The chancellor, Robert E. Hemenway, said the message had been prompted by a number of professor who asked him to speak out on the increasingly controversial issue. It also followed recent remarks by Steve Abrams, chairman of the Kansas Board of Education, that belief in the Bible and in evolution were not compatible. The Board of Education, which oversees public schools in the state, has no control over the university. Even so, Mr. Hemenway was concerned that Mr. Abrams's comment contributed to the perception that Kansas is "an anti-science state."
"This has been a matter of some dispute for the last six to nine months," Mr. Hemenway said in the interview, on Tuesday. "It's really seemed to escalate, and people are getting concerned that it sends the wrong message about the state and the university."
The chancellor said candidates for faculty jobs at the university have been asking "what the environment is like in Kansas" -- meaning that they are worried about the controversy over evolution versus intelligent design. Mr. Hemenway said he does not believe that any candidates have declined job offers because of the controversy.
In an interview on Tuesday, the board chairman reiterated his earlier public statement. "When you get down to the bottom line," Mr. Abrams said, "if you understand the Bible and you understand evolution, you have to decide which one you believe."
As for the idea that his statements make Kansas seem like an anti-science state, Mr. Abrams called that "baloney" and chastised the chancellor for "sitting on the sidelines and taking potshots."
Mr. Abrams confirmed that he believes in creationism, not evolution, but said his personal beliefs are irrelevant. "Every person has a bias. We want to minimize those biases," he said. "Debate is what makes for good science."
Proponents of creationism and intelligent design contend that they are only seeking to expose students to a debate over which approach best explains the history of earth and life. An overwhelming majority of scientists say that evolution is the best explanation, based on decades of research, and that creationism and intelligent design are inherently unscientific.

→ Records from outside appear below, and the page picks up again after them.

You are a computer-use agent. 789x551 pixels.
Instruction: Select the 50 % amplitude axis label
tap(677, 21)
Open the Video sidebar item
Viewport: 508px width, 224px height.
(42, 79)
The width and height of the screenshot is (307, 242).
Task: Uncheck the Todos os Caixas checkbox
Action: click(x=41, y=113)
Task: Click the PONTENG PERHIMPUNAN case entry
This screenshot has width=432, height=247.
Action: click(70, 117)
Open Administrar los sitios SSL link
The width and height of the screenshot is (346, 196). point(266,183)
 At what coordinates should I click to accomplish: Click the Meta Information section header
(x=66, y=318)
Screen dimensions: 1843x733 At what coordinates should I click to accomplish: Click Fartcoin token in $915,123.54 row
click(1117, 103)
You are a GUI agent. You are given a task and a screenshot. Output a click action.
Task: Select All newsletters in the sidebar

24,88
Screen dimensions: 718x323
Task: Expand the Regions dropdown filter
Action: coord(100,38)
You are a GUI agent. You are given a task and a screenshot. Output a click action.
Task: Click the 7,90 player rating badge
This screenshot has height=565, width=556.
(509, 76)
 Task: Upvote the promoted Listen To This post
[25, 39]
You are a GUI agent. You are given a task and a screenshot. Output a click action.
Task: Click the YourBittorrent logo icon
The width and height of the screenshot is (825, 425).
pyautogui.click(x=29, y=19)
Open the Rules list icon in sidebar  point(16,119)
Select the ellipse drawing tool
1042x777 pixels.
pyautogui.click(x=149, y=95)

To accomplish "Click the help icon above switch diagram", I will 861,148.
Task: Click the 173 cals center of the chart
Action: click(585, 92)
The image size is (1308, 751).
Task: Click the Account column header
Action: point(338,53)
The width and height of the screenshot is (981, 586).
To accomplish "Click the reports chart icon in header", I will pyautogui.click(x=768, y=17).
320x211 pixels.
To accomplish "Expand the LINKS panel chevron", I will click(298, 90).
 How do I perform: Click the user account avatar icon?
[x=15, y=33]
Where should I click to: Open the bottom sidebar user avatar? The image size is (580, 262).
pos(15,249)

Mr. Hemenway sent his e-mail message just as a court battle got under way in Pennsylvania over whether to teach intelligent design in a public-school district. Mr. Hemenway said the timing was coincidental, though his message did say that evolution is under attack in the United States and that intelligent design should be taught in religion classes, not science classes.
In his message Mr. Hemenway referred to an article he wrote for The Chronicle Review in 1999. In the essay he made a plea to increase scientific literacy across the nation. He also wrote that "many Kansans are working busily to protect Kansas schoolchildren from the poor science of the Board of Education."
The text of Monday's email message follows:
Following is the text of Mr. Hemenway's message to university faculty and staff members.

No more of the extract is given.